WRITTEN REQUEST: Reproduce the listing below line for line, leaving out the pictures.

::::

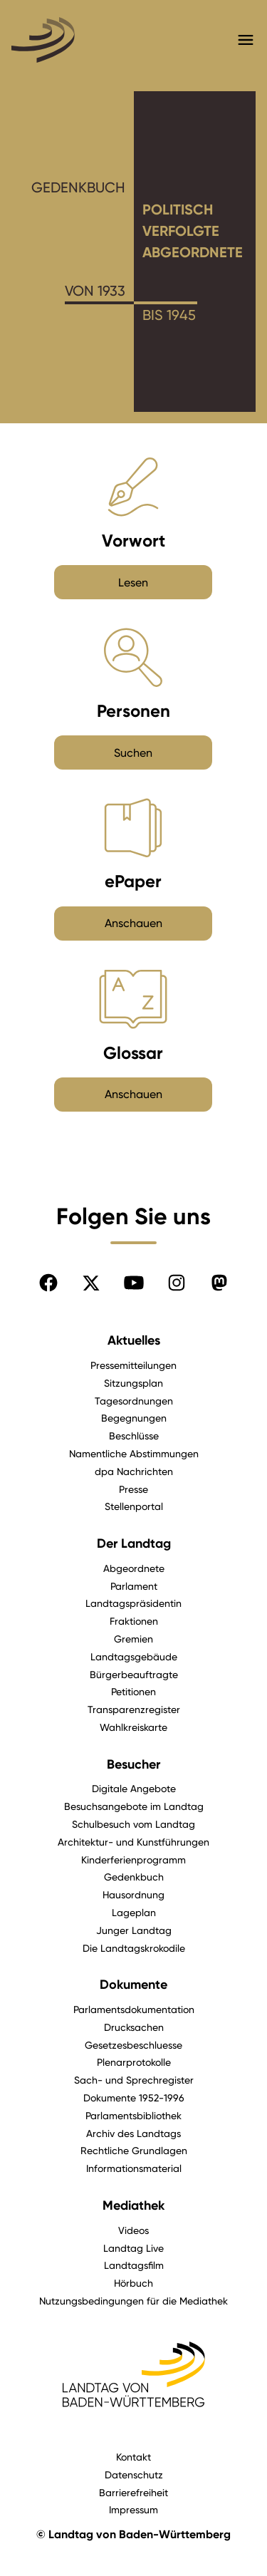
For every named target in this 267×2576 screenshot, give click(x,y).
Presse (133, 1489)
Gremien (133, 1639)
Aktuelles (134, 1340)
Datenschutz (134, 2474)
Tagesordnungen (134, 1401)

::::

TASK OUTPUT:
For every named target in this 267×2576 screenshot, give click(x,y).
Presse (133, 1489)
Gremien (133, 1639)
Aktuelles (134, 1340)
Datenschutz (134, 2474)
Tagesordnungen (134, 1401)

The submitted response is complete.